Something I just remembered from many years ago. I bought an off-the-shelf HP from Staples in 2004. This was back in the Windows XP days. The hard drive was a Maxtor 345GB. Yes, an odd size. It had a Pentium 4 CPU.

It ran well for the first six months. I was doing a lot of video back then so the system using the swap file was common. The drive activity light would come on and stay on for several minutes at a time. At the time, I didn't think much about it.

This went on for quite a while longer. I noticed the system performance was slowing. One day I was writing a MS Word document, if memory serves. I click the save icon at the top and the screen goes black. A message: "General failure error writing to drive C:" or something similar. 

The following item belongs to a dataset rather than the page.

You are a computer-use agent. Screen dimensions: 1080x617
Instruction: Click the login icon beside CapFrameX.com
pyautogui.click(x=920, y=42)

I cut the power and laid the case down on its side. I removed the side cover. The amount of heat coming out was rather amazing. I touched the hard drive and it burned my fingers. I used an oven mitt to get it out. I had to lay it in an aluminum pan on my kitchen stove. The drive had baked itself to death.

The next day I took the top cover off the drive. The spindle hub was discolored. One might think that reaching in and turning the spindle would result in it spinning a short time. In this case, about five revolutions. The spindle was too tight. So, the motor had to work harder to keep it going. Thus, the heat. I never bought another Maxtor drive. The first computer I ever bought had a Seagate drive, so that's what I went with for years.

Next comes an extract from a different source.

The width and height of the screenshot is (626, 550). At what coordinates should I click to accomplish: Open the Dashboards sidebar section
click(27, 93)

Currently, I have seven WD drives ranging in sizes from 250GB to 2TB. How I ended up with so many, I am not sure. Two are boot drives in my Windows 7 systems. Two others are in external USB enclosures. There is one in my Windows 10 system acting as an auxiliary to the SSD. It is blank. The WD Green is a secondary in a Windows 7 system. This is the one with a reallocated sector. I suspect it came from the factory this way. I've been working it pretty hard to see if the reallocated count goes up. So far, it has not. This is probably a function of time more than anything else. I think I will let this go and remove the drive into a storage box.

Edit: All the WD drives I mentioned above are standard internals. Two have been placed in enclosures by me.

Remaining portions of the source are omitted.